P値の問題点と、その対策については、 検定による判断、 検定による判断の弱点、 統計的な検定と、統計教育の歴史 といったページで説明しています。
一方で、「検定ではP値で判断する」という認識は、このページを書いている2025年の時点でも、統計学の一般的なユーザの中では多数派の考え方のようです。 今までの変わり方から推測すると、一般的なユーザの認識まで変わっていくのは、あと数十年かかるのではないかと思います。
そのため、「検定ではP値で判断する」が常識のようになっている組織の中で、組織が間違った方向に進まないように、現実的な対応が必要になります。
学会や会社などによっては、手順がある程度決まっていることがあるので、直近の先例を参考にするのが得策と思います。 ガイドラインがある分野もあります。
以下は、そのような先例やガイドラインがない場合の、手順や注意点です。
「検定ではP値で判断する」が常識のようになっている組織では、調査結果や実験結果として、P値が示されることになりますが、その時の対応の仕方です。
意思決定をする立場になった場合の、注意点です。
P値が0.05以上の場合は、従来通りに、「差はない」と判断しても、あまり問題は起きません。
ただし、例えば、P値が0.05以上で「差はない」となったとしても、実際は対策の効果があるのに、データの精度が低いので、データでは差が見えないこともあります。
P値が0.05以下の場合、従来通りに「差はある」と判断する前に、サンプル数を確認します。
サンプル数が5個くらいまでで、「P値が0.05以下」という結果になっているのなら、従来通りに、「差はある」と判断しても、あまり問題は起きません。 理由は、 スモールデータの検定の効果量 にあります。
サンプル数が10個程度よりも大きい場合は、ヒストグラムなどのグラフを使って、分布の違いを確認します。
検定では、データの測定の仕方や、データの精度などとは無関係に結果が出ます。 どのようにして得られたデータなのかは、確認が必要です。 例えば、対策には効果がなくても、データを測定した日が違うために、「差がある」という検定の結果になることもあります。
差の意味で検定を補強 することは、統計的な数値による混乱を避けるのに良いです。
21世紀の検定 では、P値の他に、「P値の信頼区間」、 「効果量」、 「効果量の信頼区間」、 「寄与率、寄与率の信頼区間」も指標として挙げています。
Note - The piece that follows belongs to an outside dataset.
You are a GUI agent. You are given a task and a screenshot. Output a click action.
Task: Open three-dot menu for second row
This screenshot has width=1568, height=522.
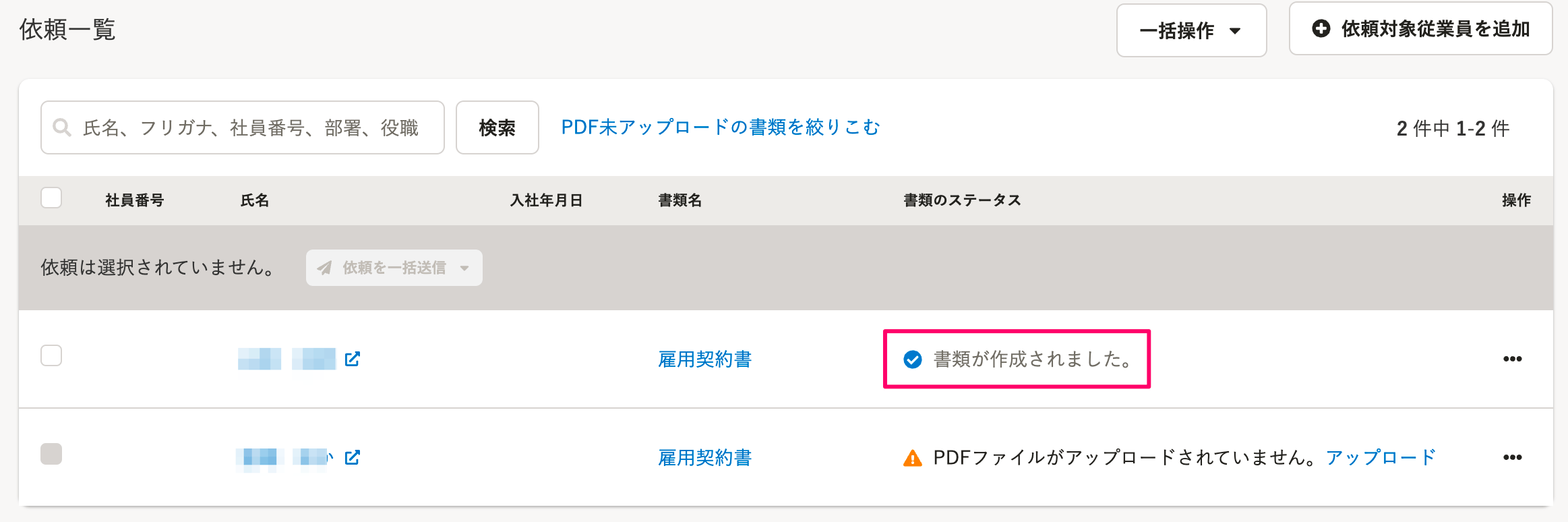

これらの指標を計算してみると、結果を考察する時に参考になるので、個人的な分析にはおすすめです。 しかし、組織への報告会などで、これらの指標を使った発表をすると、混乱の原因になるかもしれないので、あまりおすすめしません。
P値が0.05以上の場合は、スモールデータかどうかに関わらず、仮説を主張しない方が良いです。 ギリギリ0.05以下の場合も、気を付けた方が良いです。
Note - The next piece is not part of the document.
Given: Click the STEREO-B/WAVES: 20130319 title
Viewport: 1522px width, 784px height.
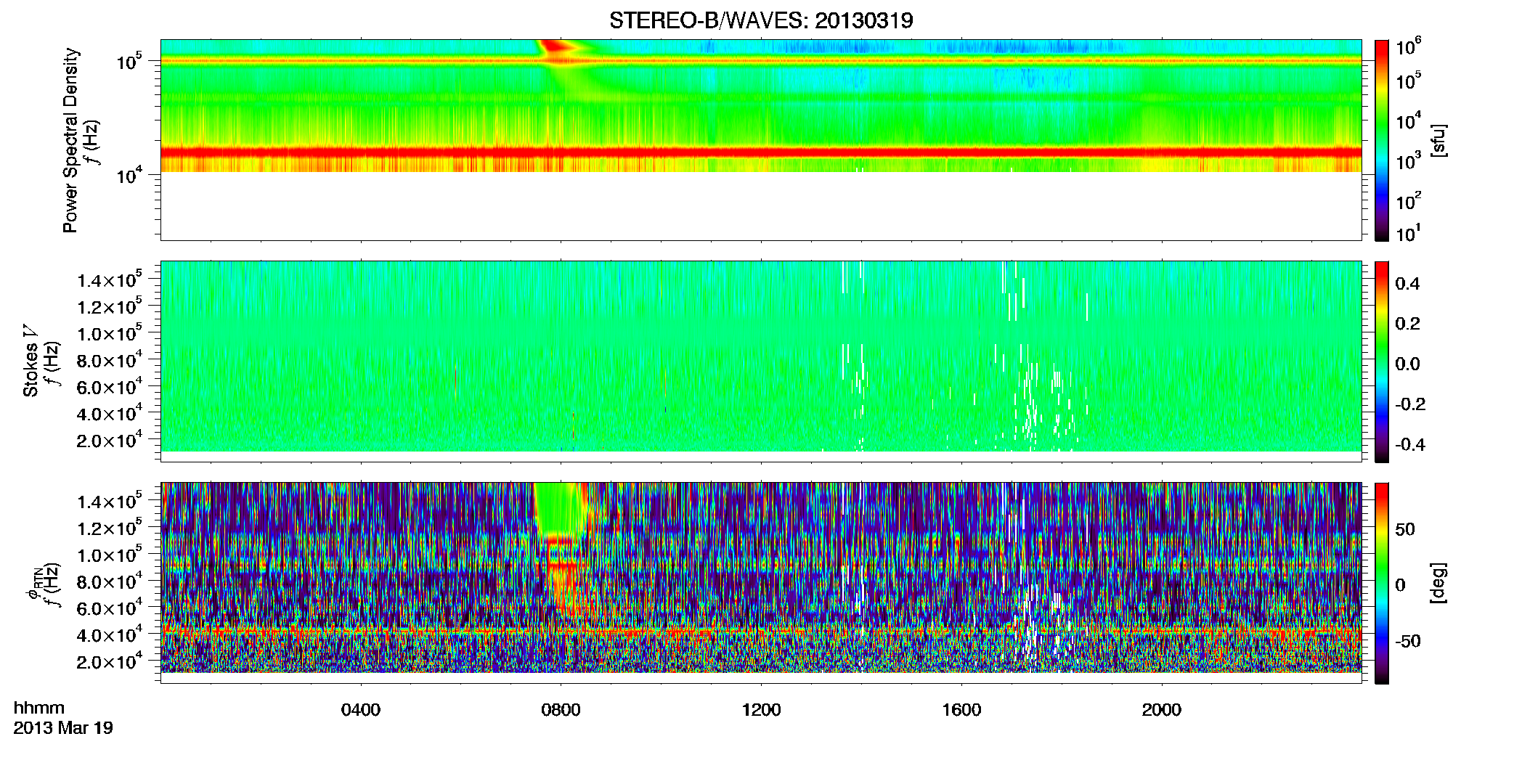Looking at the screenshot, I should [x=760, y=20].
心理学関係では、 効果量 を説明している本が、筆者の知っているだけでも5冊くらいあります。
分野によっては、効果量の理解者が増えて来ているので、P値以外に効果量も示した方が良いことがあります。
ただし、理解者がいない場に、効果量を登場させると、それが新たな混乱を起こして、本来やるべきことから離れてしまうかもしれないので、自分の組織の状況次第です。
検定を使うような状況では、グラフでは明確に分かれないという不安要素を、統計学の力で定量的に補強する目的のことがあります。
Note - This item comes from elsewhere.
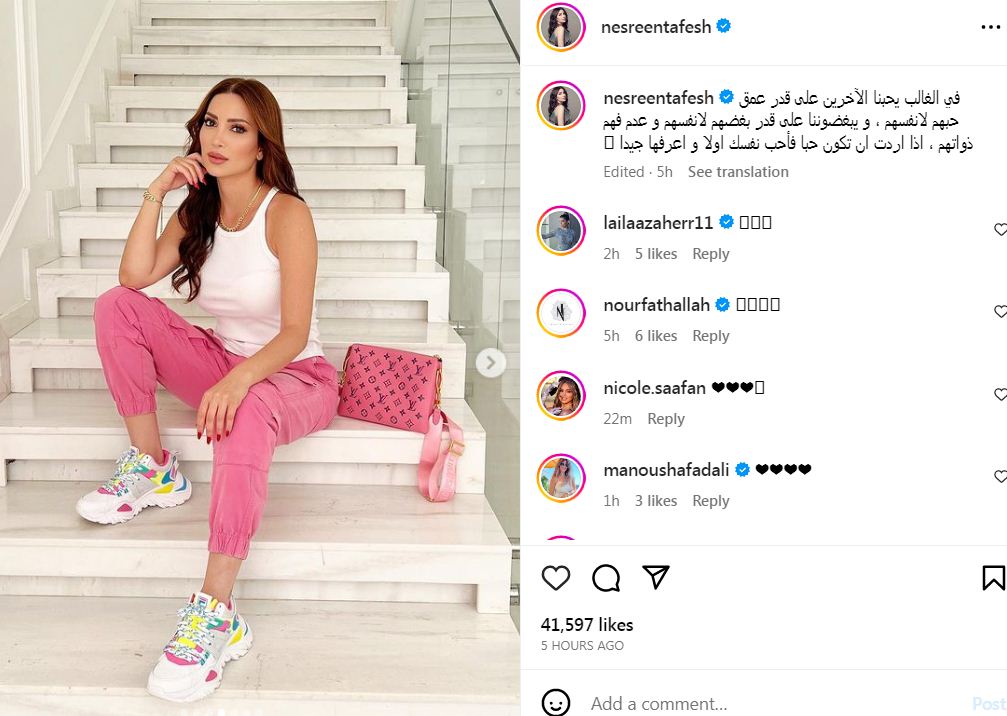Like the post with the heart icon
This screenshot has height=716, width=1007.
(x=556, y=578)
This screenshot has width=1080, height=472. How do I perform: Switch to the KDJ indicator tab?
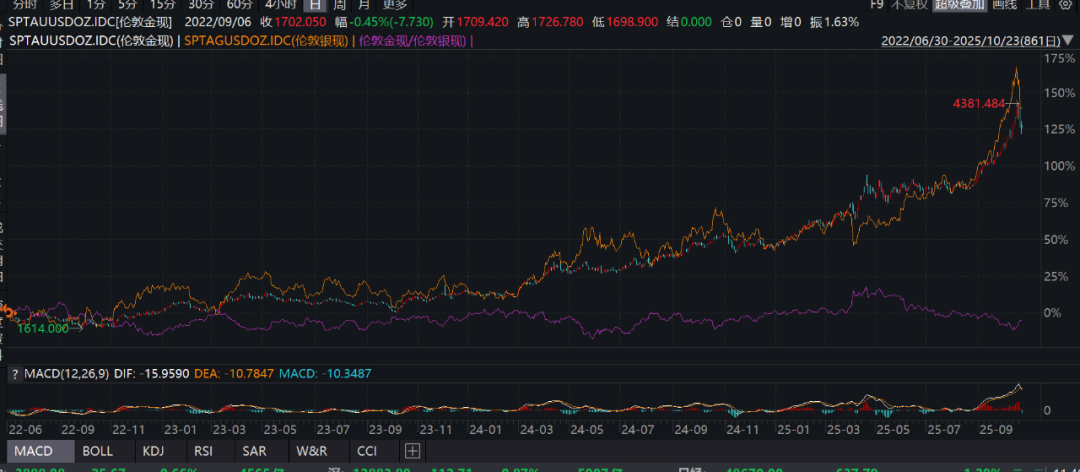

グラフを出すと、明確に分かれていないので、「この程度の、違いは違いではない」と言われやすくなるリスクがあります。
ただ、現実には、そのあたりの不確実性も踏まえて、対策を打つ方が、リスク管理がしやすいです。
検定の結果だけでは、「どのくらい事業に貢献するのか」、「どのくらいの確からしさのある対策なのか」といったことがわからず、確信や納得がしにくいので、意思決定がしにくい場合があります。 そのような時は、「効果」や「差」は、お金に換算すると、会社の中でのデータ分析では、意思決定がしやすくなります。
例えば、「年間人件費の3人分」、「毎月の売上の10%」といった数字と比べられるようにします。